As part of Critical Social Justice week, the Department of Sociology and Anthropology is organizing a workshop “Inspiring Social Justice to Address Emerging Health Crises in Vulnerable Populations” to be held on Monday, March 3rd from 12-2pm in Sherman A-220.
The first panel, “The Health Toll of Human Rights Violations Against Female Political Prisoners, Transsexuals, and Sex Trafficking Victims” presented by Andrea Kalfoglou, PhD, Jana Rehak, PhD, and Ilsa Lottes, PhD, will examine violence, trauma, and human rights from social justice perspectives. Dr Kalfoglou will examine pressing issues facing transgender, transsexual, and other female victims of multiple forms of violence. Dr Rehak will address the pain and social suffering of female Czechoslovakian political prisoners between 1948 and 1989 who were subjected to continuous interrogations shaped by physical and psychological torture. The inflicted pain and concepts of cruelty were constructed by culturally shaped ideas. Dr Lottes will provide a framework for understanding human rights and their relationship to social justice. Further, she will illustrate how policy and programs can integrate human rights principles to reduce violations of human rights for vulnerable populations, such as sexual minorities and those with limited access to resources and information.

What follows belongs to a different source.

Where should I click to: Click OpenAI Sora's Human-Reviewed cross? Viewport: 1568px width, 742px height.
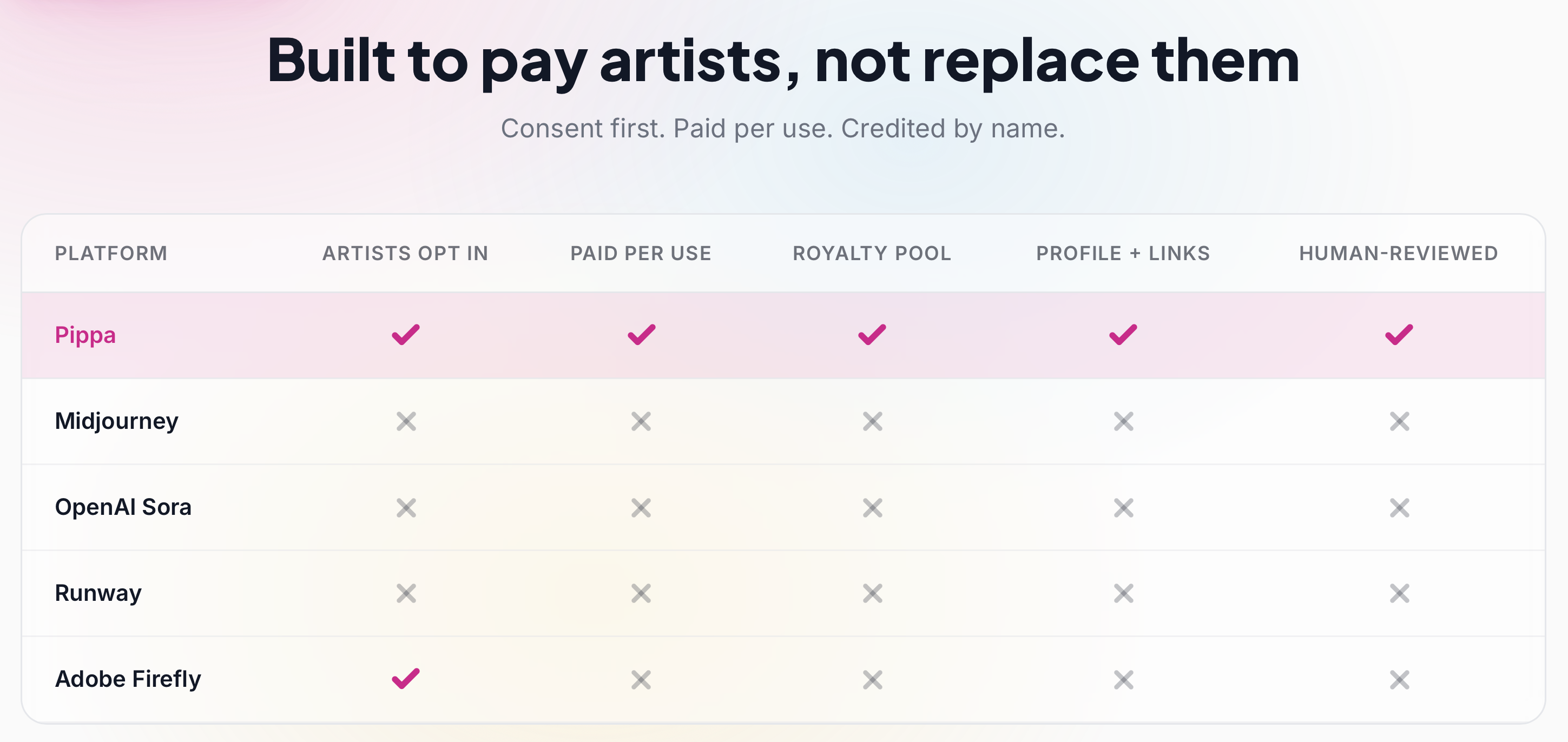pyautogui.click(x=1399, y=507)
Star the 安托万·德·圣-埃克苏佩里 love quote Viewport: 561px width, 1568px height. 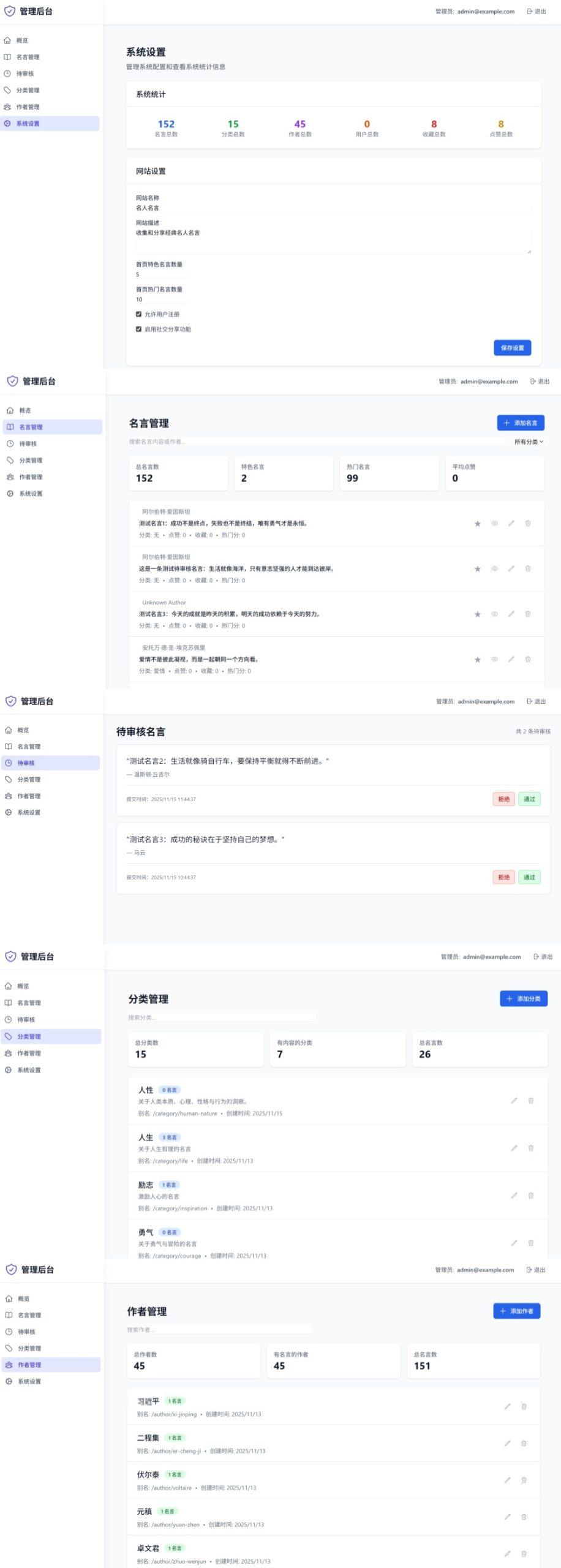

The second panel, Lessons from Immigration Policy and Historical Events that Shaped Today’s Inequities in the Diabetes Epidemic Among African-Americans, Latinos, and American Indians, featuring Pamela Geernaert, PhD, Sarah Chard, PhD, and Angelica P. Herrera, DrPH, will address inequities in health among marginalized communities. Panelists will begin with an overview of emerging trends and epidemiology of Type II diabetes in the context of the social determinants of health from public health, sociological, and anthropological perspectives, as it affects the nation’s older population of African Americans, Latinos, and American Indians. Dr Geernaert will provide an insightful account of historical events and current federal policies, coupled with cultural genocide, that continue to propagate diabetes health disparities among American Indian elders on and off reservations. Dr Chard will discuss findings from a current National Institute on Aging ethnographic study centered on the impact of discrimination and mistrust on older African Americans’ diabetes care lived experiences. Lastly, Dr Herrera will discuss how immigration policy and cultural incongruence with the U.S. health care system, as well as the migration experience and poverty have fueled the upsurge of diabetes in America’s fastest growing and largest minority population. Discussants will share promising initiatives and invite audience members to raise awareness and propose transcending and creative solutions in the context of a politically volatile and fragile economy where the wealth gap has only widened in recent years.